WORK TO BE COMPLETED => Could you retype every line of the items below without changing anything, but leave the pictures out of your answer?

— START OF RECORDS TO PROCESS —

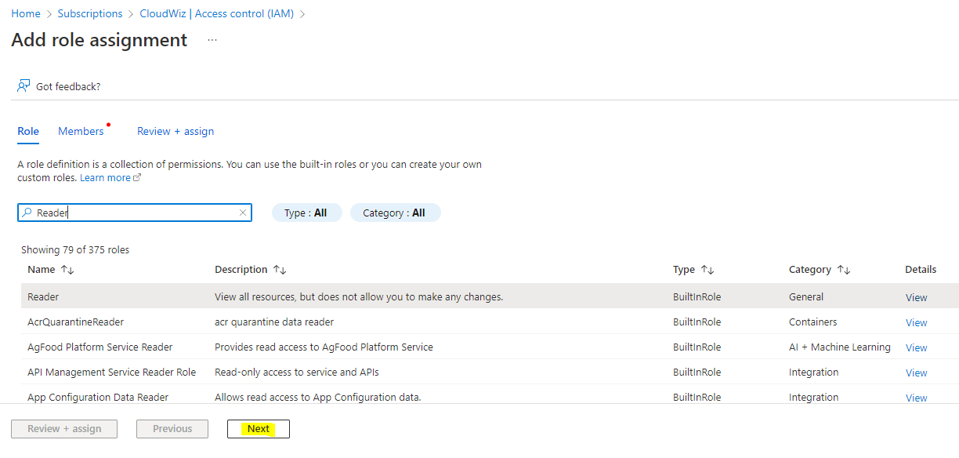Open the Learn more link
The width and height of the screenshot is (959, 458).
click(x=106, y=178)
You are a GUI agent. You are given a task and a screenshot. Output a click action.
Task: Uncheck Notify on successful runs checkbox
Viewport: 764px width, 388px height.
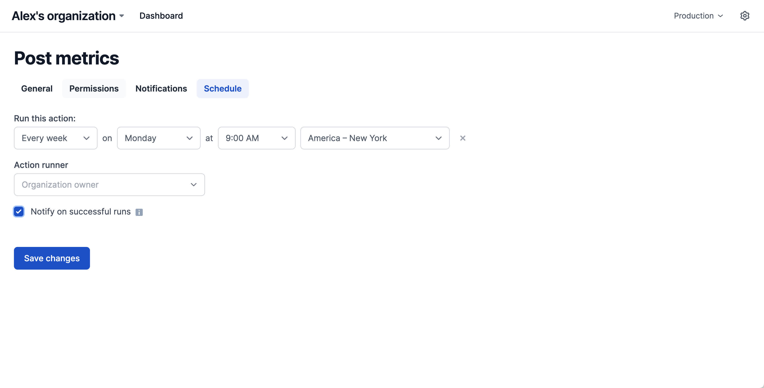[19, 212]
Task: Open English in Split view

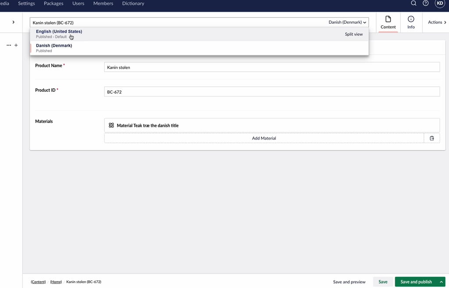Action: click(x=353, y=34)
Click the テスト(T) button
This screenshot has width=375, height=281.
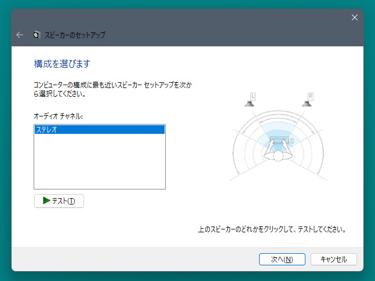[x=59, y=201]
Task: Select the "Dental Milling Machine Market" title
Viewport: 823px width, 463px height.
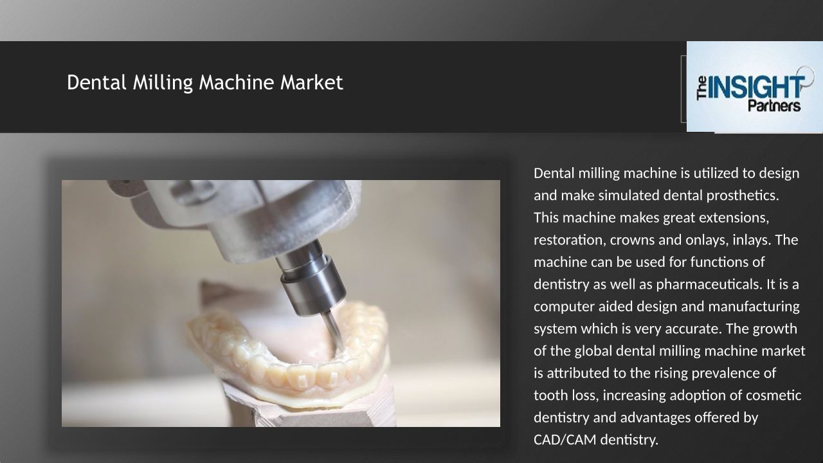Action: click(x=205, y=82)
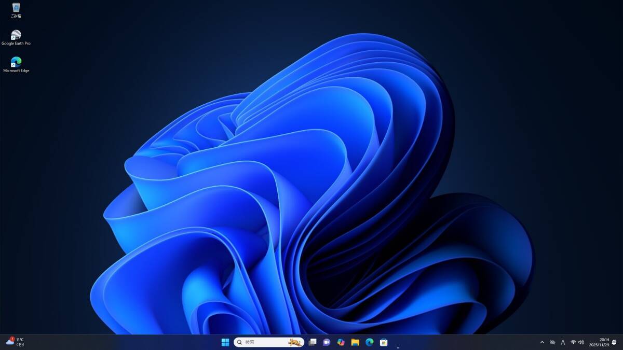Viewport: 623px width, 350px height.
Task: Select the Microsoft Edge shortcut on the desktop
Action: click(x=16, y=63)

— END OF RECORDS TO PROCESS —

FINISHED TASK =>
Open the Learn more link
The width and height of the screenshot is (959, 458).
click(x=106, y=178)
You are a GUI agent. You are given a task and a screenshot. Output a click action.
Task: Uncheck Notify on successful runs checkbox
Viewport: 764px width, 388px height.
[19, 212]
Task: Open English in Split view

Action: click(x=353, y=34)
Click the テスト(T) button
This screenshot has width=375, height=281.
[x=59, y=201]
Task: Select the "Dental Milling Machine Market" title
Viewport: 823px width, 463px height.
Action: click(x=205, y=82)
Viewport: 623px width, 350px height.
Task: Select the Microsoft Edge shortcut on the desktop
Action: click(x=16, y=63)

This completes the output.